«Soyez sûr que je ne négligerai ni le catalogue des doubles ni celui des ouvrages dépareillés de la grande bibliothèque impériale.»

«Le plan que vous m'avez communiqué de créer un système d'échange de doubles, entre les différents cabinets de l'Europe mérite la plus grande attention,» m'écrivait le 20 janvier 1834 M. le comte de Brühl, intendant général des musées du royaume de Prusse, «Soyez assuré de l'empressement que je mettrai à entrer dans vos vues à cet égard aussitôt que l'établissement des médailles du musée sera assez avancé pour permettre de reconnaître l'effectif des doubles existant dans les différentes parties de l'Institut.»

D'autres lettres d'adhésions et d'encouragements m'ont été écrites, le 1er août 1834, par M. le comte de Benkendorff, au nom de l'empereur de Russie; en 1834 encore, par M. de Hauh, au nom du roi de Danemark; le 13 janvier 1837, par M. le comte d'Appony, ambassadeur d'Autriche; les 16 et 19 mai 1838, par MM. Spring Rice et Poulett Thompson, ministres d'Angleterre; le 9 mars 1839, par M. le comte de Lowenhielm, ambassadeur de Suède.

Il résulte de cette correspondance, dont je serais heureux de mettre les originaux sous les yeux de Votre Excellence, Monsieur le Ministre, que partout mes ouvertures ont été accueillies avec empressement; qu'en Bavière et en Autriche il a été donné à mon plan un commencement d'exécution, c'est-à-dire qu'on s'est préparé à entrer en échange aussitôt qu'il conviendra à la France de consentir à ces relations de mutuelle bienveillance.

Je ne vous ai parlé que des assurances officielles de concours qui m'ont été adressées.
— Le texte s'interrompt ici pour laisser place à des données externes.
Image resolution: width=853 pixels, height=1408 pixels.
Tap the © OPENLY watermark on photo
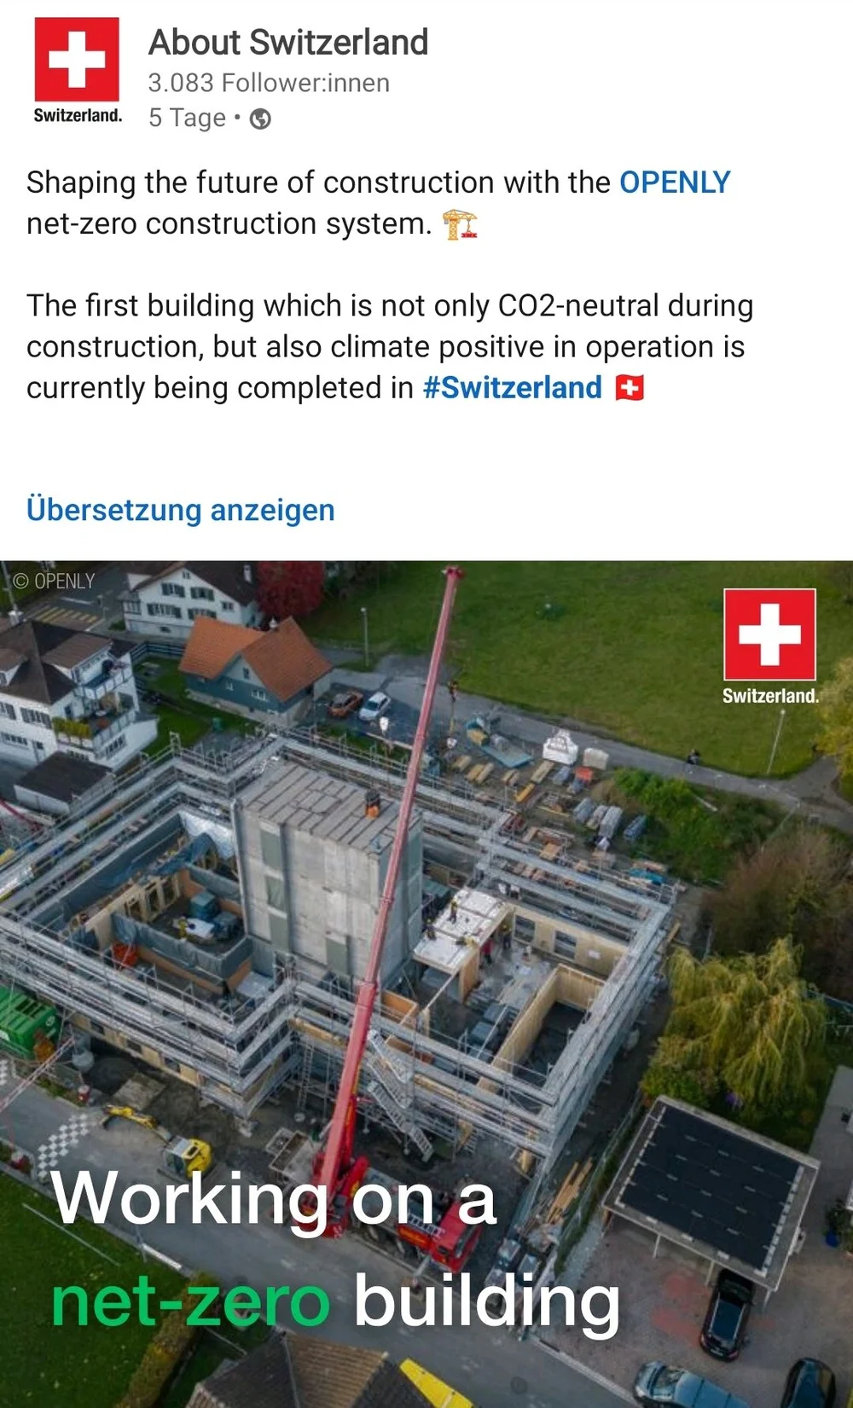55,581
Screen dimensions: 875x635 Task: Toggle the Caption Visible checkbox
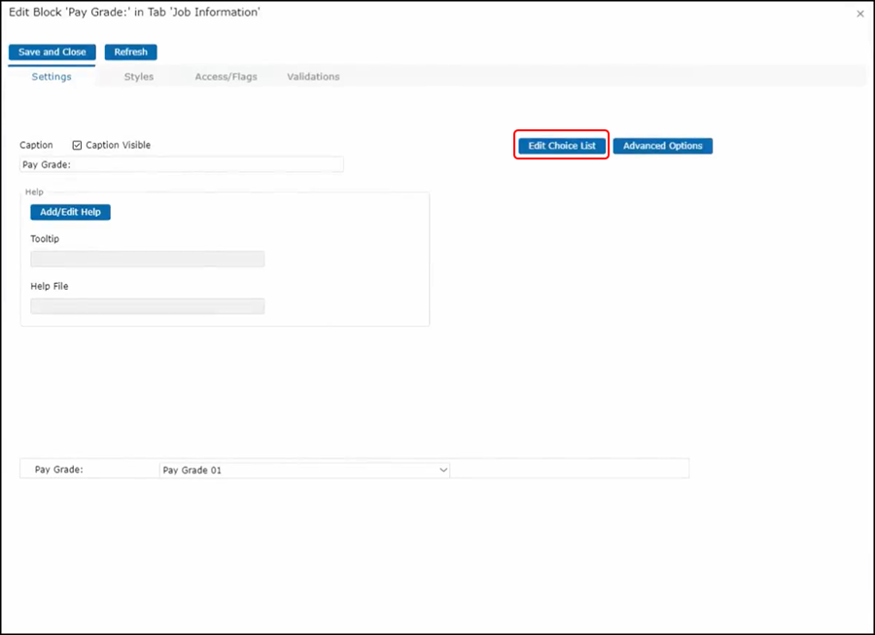[78, 146]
J'aurais pu y ajouter les nombreux témoignages de sympathie que j'ai reçus de la part des écrivains, des savants, des artistes les plus illustres; mais j'aurais été trop long. Je suis prêt à vous soumettre à cet égard toutes les justifications que vous pourrez désirer.

Dès 1835, j'étais revenu en France une première fois, et je m'étais empressé d'écrire à M. le duc de Broglie, alors ministre des affaires étrangères, au nom duquel il me fut répondu le 12 juin:

«L'utilité des travaux entrepris par M. Vattemare pour faciliter les échanges ne paraît point contestable; et le ministre des affaires étrangères saisira la plus prochaine occasion pour entretenir son collègue le Ministre de l'instruction publique du plan formé par M. Vattemare.»

M. Pelet de la Lozère, ministre de l'instruction publique en 1836, m'écrivait:

«En ce qui concerne ce projet, il est impossible que le gouvernement n'en approuve entièrement la conception et qu'il ne fasse en même temps tout ce qui dépendra de lui pour en favoriser l'exécution. L'intérêt avec lequel les deux chambres et l'administration se sont empressés de l'accueillir et de s'en occuper ne saurait vous laisser de doute à cet égard. Il est un sûr garant de l'importance que le gouvernement lui attribue et des résultats qu'il en attend.»

L'intérêt des deux chambres, dont il est parlé dans cette lettre de M. Pelet de la Lozère, s'était manifesté par une double décision prise le 6 mars par la chambre des députés, par la chambre des pairs, le 26. J'avais, au mois de novembre 1836, adressé aux chambres une pétition dont les rapporteurs furent, à la chambre des députés, M. de Guizard, au Luxembourg, M. le duc de Fezensac. M. de Guizard avait dit dans son rapport que «la commission ne pouvait méconnaître les résultats importants qu'on devait raisonnablement se promettre de l'application du système proposé; qu'elle y voyait l'avantage immense pour nos bibliothèques, si pauvres en ouvrages étrangers, de se compléter sous ce rapport au moyen de leurs doubles; et que, se bornât-on à faire l'application de ces idées aux établissements nationaux, il y aurait encore la promesse certaine d'une vie nouvelle pour nos bibliothèques.» Le rapport de M. le duc de Fezensac n'avait pas été moins favorable. «On peut compter, avait dit le noble rapporteur, sur le concours loyal et éclairé des gouvernements étrangers. M. Vattemare en a reçu plus d'une assurance; et déjà des offres particulières d'échanges sont arrivées à la Bibliothèque du roi. Le moment paraît favorable pour s'occuper sérieusement de ce travail. On doit en espérer d'heureux résultats auxquels M. Vattemare aura eu la gloire d'attacher son nom.»